In Xenopus eggs, NPM2 functions as a storage histone chaperone, sequestering a large maternal pool of core histones that will later be used to package the rapidly replicating embryonic genome. Related nucleoplasmin family members in other species also act as sinks for histones displaced during sperm development and fertilization, ensuring balanced histone availability during early embryogenesis.[26]

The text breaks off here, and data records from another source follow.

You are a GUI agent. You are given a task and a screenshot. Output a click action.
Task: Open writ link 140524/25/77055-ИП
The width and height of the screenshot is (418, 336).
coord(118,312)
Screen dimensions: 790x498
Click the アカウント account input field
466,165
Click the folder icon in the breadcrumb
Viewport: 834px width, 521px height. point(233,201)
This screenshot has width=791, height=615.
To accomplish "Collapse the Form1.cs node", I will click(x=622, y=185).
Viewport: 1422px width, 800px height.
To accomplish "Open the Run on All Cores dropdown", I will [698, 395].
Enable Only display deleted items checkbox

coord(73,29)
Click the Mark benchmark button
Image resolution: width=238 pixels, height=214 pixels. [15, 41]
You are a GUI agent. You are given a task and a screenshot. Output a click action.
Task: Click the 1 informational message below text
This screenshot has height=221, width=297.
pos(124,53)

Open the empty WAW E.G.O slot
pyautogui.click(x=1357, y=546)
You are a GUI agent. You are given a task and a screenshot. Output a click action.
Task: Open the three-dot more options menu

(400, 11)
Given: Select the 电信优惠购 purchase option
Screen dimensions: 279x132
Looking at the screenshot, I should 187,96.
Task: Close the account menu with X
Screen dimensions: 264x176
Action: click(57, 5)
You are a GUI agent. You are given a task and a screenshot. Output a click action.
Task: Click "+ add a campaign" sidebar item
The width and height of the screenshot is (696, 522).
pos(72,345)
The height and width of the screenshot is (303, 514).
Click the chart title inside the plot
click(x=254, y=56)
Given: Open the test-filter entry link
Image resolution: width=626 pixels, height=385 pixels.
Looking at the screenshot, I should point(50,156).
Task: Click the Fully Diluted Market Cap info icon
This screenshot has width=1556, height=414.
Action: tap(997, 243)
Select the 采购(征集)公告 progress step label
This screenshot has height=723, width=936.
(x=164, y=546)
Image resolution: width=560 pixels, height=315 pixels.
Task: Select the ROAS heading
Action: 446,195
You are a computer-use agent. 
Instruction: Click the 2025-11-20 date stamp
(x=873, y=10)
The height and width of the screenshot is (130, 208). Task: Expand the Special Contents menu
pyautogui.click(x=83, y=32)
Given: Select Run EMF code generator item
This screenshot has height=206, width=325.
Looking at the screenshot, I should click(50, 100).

Sperm Chromatin Remodeling

[edit]

This protein plays an essential role in remodeling sperm chromatin after fertilization. In vertebrates, it removes sperm-specific basic proteins and replaces them with histones, enabling the paternal DNA to decondense and become transcriptionally active.[27] Following fertilization, the paternal genome must undergo extensive reorganization before it can participate in embryonic development, and this process depends on the orderly exchange of sperm chromatin proteins for maternal histones.[28] The reconfiguration of paternal chromatin is an early developmental milestone that enables the formation of the functional male pronucleus and prepares the genome for the first round of DNA synthesis. Developmental studies across multiple species show that remodeling of sperm chromatin is a conserved requirement for initiating transcription from the paternal genome during early cleavage stages.[27] In this system, the transformation of sperm chromatin proceeds through stepwise displacement of sperm-specific nuclear proteins, establishing compatibility between the paternal and maternal pronuclei. These transitions occur before the first round of zygotic DNA replication and before the initiation of the early embryonic transcriptional program. Collectively, these events demonstrate the indispensable role of sperm chromatin remodeling in paternal genome activation and early embryogenesis.[28][11]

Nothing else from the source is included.